Stated goal A:
Please print the entries from the very start down to the line containing "Fossil (174, 880)", including that line.

====== Source

Then we will move the character ‘H’ into ‘al’.

mov al, 'H'

And finally raise the interrupt 0x10 which is the general interrupt for video services.

int 0x10

Now lets put this together and say “Hello World”

mov ah, 0x0e ; tty mode
mov al, 'H'
int 0x10
mov al, 'e'
int 0x10
mov al, 'l'
int 0x10
int 0x10 ; We already have 'l' loaded onto the 'al' part of the ax register
mov al, 'o'
int 0x10
mov al, ' '
int 0x10
mov al, 'w'
int 0x10
mov al, 'o'
int 0x10
mov al, 'r'
int 0x10
mov al, 'l'
int 0x10
mov al, 'd'
int 0x10

jmp $ ; jump to the address we are on. (will cause a loop)

; add the zeros and the space for the last two bytes to indicate this is a bootable drive
times 510 - ($-$$) db 0
dw 0xaa55

Then we do the same thing as last time, assemble the .asm into a .bin

nasm -f bin barebones_boot.asm -o barebones_boot.bin

and run it using qemu.

What do we see?

AND LOOK AT IT

Screen Shot 2021-12-17 at 4.58.50 PM.png

HELLO WORLD. FROM OUR VERY OWN OS.

Boot + Memory

If you want to reference something at a certain location. You can either use the exact address of the byte. Or you can use memory offsets

Memory Offsets

If you know a base address **and you know the distance between that byte and the byte you are interested in. Then you specify the base and an offset from that address to get to the byte you are interested in.

Basically a memory offset is the distance from a byte location that you have to one you don’t have but want

In fact, previously you saw us use the jmp command. Where we used “relative jump instructions” instead of the entire memory address in bytes of where we want to go. Basically someplace that we already know rather than the whole address. This takes up less space and is often faster than jumping to the full address

Pointers

An object that stores a memory address

In commands:

mov eax,ebx

Would be the equivalent of saying:

eax = ebx

On the other hand

mov eax,[ebx]

would deference the actual value in ebx and then store that in eax

What does this mean? Well like the name “pointer” points to a certain memory location that can contain some data.

The first method

mov eax,ebx

will actually copy over a pointer to data. Which is not the data itself, instead its just telling us where it is

vs

mv eax,[ebx]

actually finds the value that ebx points to. And stores that directly in eax.

We can clarify that [ITEMHERE] will be equivalent to ITEM that ITEMHERE points to

For a deeper understanding I reccomend this resource

x86 Assembly pointers

If you don’t understand reference vs value you can learn here

Value Type and Reference Type

Printing from memory

Hopefully this will help you understand value vs references more

Lets introduce a new command

DB

print_this:
	db "X"

============

Stated goal B:
Write out everything from "Then we do the" down to "What do we see?" in the bootloader tutorial, switching "qemu" to "Bochs".

====== Material provided

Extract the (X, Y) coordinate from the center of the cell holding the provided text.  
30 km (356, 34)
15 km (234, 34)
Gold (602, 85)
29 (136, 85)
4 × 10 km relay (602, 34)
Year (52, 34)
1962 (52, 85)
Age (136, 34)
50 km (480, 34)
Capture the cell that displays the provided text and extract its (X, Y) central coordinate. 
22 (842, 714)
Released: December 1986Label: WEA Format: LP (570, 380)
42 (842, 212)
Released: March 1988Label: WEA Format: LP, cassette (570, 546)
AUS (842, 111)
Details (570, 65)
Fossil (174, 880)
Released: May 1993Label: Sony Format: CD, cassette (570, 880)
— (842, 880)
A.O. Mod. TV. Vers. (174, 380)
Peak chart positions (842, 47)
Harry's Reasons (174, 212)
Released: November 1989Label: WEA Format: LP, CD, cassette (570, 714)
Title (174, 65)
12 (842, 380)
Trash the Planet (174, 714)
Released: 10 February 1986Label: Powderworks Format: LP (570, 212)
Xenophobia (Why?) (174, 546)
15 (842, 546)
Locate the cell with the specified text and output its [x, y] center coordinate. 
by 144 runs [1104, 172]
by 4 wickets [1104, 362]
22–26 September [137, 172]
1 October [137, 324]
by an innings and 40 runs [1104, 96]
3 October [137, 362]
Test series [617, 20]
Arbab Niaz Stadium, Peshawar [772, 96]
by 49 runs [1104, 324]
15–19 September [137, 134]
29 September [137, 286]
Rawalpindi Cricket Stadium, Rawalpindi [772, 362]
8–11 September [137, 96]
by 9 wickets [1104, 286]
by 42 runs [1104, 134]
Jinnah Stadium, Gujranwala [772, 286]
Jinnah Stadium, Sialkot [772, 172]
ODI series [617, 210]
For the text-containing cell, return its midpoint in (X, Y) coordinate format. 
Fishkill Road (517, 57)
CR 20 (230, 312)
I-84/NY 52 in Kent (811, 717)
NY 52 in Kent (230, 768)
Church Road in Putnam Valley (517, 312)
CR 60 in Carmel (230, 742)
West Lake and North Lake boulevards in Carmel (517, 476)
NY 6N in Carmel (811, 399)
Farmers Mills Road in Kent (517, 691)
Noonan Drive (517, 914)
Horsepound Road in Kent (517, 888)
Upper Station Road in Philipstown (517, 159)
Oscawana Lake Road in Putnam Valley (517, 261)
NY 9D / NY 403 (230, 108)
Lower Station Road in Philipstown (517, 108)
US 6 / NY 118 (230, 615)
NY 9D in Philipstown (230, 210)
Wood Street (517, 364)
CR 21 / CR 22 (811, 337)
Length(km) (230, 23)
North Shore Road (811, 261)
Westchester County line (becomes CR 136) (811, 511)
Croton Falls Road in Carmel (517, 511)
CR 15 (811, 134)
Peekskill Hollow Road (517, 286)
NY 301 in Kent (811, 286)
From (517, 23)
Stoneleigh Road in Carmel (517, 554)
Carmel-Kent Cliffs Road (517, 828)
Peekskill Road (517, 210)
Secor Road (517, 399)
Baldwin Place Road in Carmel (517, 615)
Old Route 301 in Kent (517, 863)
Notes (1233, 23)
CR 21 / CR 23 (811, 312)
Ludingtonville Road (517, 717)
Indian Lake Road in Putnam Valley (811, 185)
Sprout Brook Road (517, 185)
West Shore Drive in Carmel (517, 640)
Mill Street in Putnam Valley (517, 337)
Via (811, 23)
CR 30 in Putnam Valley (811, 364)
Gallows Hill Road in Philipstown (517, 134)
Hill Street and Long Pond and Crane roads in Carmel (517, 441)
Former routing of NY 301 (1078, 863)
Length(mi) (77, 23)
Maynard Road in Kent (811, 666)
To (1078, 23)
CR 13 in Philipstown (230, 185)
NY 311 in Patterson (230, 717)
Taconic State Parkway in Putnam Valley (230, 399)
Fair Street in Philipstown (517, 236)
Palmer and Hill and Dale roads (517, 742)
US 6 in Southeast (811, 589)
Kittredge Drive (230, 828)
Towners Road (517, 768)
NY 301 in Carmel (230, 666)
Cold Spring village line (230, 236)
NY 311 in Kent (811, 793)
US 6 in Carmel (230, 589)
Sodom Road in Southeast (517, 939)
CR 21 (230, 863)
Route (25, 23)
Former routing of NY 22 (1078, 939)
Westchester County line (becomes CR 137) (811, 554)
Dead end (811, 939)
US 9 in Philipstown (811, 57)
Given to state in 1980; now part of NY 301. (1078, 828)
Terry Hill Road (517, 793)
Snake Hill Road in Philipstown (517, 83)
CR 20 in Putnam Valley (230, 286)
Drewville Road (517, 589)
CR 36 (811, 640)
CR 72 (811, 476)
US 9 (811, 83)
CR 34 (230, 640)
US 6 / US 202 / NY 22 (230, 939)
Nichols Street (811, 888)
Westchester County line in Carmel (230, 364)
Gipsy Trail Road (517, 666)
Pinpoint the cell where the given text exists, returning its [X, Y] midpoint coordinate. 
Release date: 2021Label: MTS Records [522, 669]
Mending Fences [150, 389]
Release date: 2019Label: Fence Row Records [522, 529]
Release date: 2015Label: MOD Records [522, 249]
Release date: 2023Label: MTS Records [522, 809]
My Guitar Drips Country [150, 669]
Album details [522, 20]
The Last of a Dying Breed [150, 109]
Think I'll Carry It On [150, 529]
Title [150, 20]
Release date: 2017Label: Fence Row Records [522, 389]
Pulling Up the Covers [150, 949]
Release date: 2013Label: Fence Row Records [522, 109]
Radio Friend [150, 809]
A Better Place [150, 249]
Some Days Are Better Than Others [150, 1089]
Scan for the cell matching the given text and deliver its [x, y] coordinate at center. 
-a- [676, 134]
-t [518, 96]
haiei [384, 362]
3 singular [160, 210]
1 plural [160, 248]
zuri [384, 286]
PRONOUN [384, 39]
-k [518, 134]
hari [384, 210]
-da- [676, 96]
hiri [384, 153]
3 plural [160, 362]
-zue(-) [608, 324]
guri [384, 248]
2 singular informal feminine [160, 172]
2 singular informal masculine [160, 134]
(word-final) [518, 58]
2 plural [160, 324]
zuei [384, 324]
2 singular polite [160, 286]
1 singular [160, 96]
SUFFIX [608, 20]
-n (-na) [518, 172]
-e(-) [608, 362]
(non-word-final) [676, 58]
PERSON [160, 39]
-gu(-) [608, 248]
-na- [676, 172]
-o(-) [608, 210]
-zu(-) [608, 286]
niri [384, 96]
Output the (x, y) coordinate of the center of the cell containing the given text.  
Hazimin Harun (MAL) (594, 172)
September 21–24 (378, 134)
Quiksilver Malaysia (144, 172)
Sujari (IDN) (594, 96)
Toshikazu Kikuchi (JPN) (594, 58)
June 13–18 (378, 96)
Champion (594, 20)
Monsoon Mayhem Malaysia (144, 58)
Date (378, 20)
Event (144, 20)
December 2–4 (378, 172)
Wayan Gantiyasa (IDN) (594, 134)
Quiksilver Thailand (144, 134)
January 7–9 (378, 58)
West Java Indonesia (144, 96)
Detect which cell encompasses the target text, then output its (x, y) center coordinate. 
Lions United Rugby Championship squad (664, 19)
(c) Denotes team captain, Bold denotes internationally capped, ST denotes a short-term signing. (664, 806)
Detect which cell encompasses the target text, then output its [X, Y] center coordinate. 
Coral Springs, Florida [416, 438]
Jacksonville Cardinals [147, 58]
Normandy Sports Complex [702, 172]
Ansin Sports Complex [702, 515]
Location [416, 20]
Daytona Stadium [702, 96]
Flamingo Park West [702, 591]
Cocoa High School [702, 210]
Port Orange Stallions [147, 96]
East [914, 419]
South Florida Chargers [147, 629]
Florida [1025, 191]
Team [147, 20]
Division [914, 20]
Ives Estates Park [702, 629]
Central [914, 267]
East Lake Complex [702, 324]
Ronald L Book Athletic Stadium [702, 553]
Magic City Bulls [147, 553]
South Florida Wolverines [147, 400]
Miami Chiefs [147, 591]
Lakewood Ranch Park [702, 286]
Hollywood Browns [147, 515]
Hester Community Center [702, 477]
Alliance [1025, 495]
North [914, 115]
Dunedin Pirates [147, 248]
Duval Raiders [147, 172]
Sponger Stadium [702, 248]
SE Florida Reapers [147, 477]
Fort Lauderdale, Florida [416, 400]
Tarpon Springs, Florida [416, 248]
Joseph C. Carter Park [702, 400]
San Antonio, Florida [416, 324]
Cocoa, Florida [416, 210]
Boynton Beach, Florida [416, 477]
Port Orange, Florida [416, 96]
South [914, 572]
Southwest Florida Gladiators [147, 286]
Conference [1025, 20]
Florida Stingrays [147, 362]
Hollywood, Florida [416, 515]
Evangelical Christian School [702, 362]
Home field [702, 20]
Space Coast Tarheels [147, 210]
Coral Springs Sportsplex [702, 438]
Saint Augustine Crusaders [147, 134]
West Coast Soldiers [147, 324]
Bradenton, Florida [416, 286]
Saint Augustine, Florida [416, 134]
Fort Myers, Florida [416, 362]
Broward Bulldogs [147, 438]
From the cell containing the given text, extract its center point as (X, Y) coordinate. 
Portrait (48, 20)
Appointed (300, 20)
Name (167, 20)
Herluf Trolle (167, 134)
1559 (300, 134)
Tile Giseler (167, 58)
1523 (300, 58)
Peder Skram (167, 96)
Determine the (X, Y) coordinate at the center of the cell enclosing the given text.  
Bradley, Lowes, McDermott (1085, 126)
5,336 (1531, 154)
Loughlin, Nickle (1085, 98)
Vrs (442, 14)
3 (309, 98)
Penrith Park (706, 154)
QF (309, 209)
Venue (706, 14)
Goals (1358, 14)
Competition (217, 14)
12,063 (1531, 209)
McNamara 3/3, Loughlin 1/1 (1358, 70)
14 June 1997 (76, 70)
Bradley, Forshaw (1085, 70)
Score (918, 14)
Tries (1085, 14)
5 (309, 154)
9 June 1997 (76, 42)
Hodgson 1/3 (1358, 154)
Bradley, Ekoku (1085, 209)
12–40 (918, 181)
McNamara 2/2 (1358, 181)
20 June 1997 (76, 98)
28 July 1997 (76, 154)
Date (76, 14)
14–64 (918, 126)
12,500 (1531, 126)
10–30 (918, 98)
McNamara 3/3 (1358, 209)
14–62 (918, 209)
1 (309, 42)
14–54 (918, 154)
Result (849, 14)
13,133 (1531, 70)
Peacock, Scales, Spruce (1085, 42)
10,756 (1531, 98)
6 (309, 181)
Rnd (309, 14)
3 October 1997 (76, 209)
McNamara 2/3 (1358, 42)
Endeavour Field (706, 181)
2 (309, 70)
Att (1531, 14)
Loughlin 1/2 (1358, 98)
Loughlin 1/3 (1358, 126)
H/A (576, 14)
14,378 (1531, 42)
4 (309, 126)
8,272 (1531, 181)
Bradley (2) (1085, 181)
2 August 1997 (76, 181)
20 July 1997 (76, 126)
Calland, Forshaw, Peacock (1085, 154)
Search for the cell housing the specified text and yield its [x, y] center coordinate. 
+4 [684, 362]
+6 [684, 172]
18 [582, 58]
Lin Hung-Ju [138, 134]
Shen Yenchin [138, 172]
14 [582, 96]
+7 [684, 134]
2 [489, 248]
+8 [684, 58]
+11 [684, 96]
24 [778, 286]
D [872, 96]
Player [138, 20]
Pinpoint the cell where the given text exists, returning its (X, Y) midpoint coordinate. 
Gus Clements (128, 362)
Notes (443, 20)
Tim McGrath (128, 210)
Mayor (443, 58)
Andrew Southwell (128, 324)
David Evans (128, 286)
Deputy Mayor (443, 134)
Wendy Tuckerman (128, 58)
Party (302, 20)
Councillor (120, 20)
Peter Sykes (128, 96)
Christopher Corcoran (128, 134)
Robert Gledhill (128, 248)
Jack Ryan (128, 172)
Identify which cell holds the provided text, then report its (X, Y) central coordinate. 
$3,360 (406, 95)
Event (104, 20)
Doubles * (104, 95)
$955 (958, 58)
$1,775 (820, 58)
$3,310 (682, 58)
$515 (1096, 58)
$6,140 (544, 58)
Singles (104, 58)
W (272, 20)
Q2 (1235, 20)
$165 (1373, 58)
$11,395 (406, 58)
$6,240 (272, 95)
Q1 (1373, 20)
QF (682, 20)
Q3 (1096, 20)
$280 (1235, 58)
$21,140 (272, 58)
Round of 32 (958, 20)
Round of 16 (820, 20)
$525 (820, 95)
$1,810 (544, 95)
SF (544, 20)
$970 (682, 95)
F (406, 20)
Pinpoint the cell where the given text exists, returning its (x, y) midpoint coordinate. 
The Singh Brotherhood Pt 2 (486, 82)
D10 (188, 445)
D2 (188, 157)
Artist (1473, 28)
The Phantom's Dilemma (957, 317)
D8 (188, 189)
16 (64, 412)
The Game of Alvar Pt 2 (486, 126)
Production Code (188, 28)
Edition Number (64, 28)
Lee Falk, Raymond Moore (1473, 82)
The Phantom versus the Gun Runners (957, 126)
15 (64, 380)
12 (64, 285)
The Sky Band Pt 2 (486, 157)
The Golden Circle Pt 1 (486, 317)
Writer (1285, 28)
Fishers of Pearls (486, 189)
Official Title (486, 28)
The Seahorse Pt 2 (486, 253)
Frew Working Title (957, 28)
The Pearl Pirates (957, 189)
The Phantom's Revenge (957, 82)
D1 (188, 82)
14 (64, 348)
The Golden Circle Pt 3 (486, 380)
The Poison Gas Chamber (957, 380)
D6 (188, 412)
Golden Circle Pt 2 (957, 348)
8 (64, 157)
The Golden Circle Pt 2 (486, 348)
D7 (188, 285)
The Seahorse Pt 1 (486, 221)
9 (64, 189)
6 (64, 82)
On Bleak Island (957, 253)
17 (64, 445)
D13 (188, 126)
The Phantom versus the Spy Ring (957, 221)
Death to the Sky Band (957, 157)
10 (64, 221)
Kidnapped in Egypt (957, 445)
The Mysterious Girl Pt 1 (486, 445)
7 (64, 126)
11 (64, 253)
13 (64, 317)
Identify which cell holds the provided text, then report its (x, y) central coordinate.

============

Exercise solution A:
Extract the (X, Y) coordinate from the center of the cell holding the provided text.  
30 km (356, 34)
15 km (234, 34)
Gold (602, 85)
29 (136, 85)
4 × 10 km relay (602, 34)
Year (52, 34)
1962 (52, 85)
Age (136, 34)
50 km (480, 34)
Capture the cell that displays the provided text and extract its (X, Y) central coordinate. 
22 (842, 714)
Released: December 1986Label: WEA Format: LP (570, 380)
42 (842, 212)
Released: March 1988Label: WEA Format: LP, cassette (570, 546)
AUS (842, 111)
Details (570, 65)
Fossil (174, 880)

Exercise solution B:
Then we do the same thing as last time, assemble the .asm into a .bin

nasm -f bin barebones_boot.asm -o barebones_boot.bin

and run it using Bochs.

What do we see?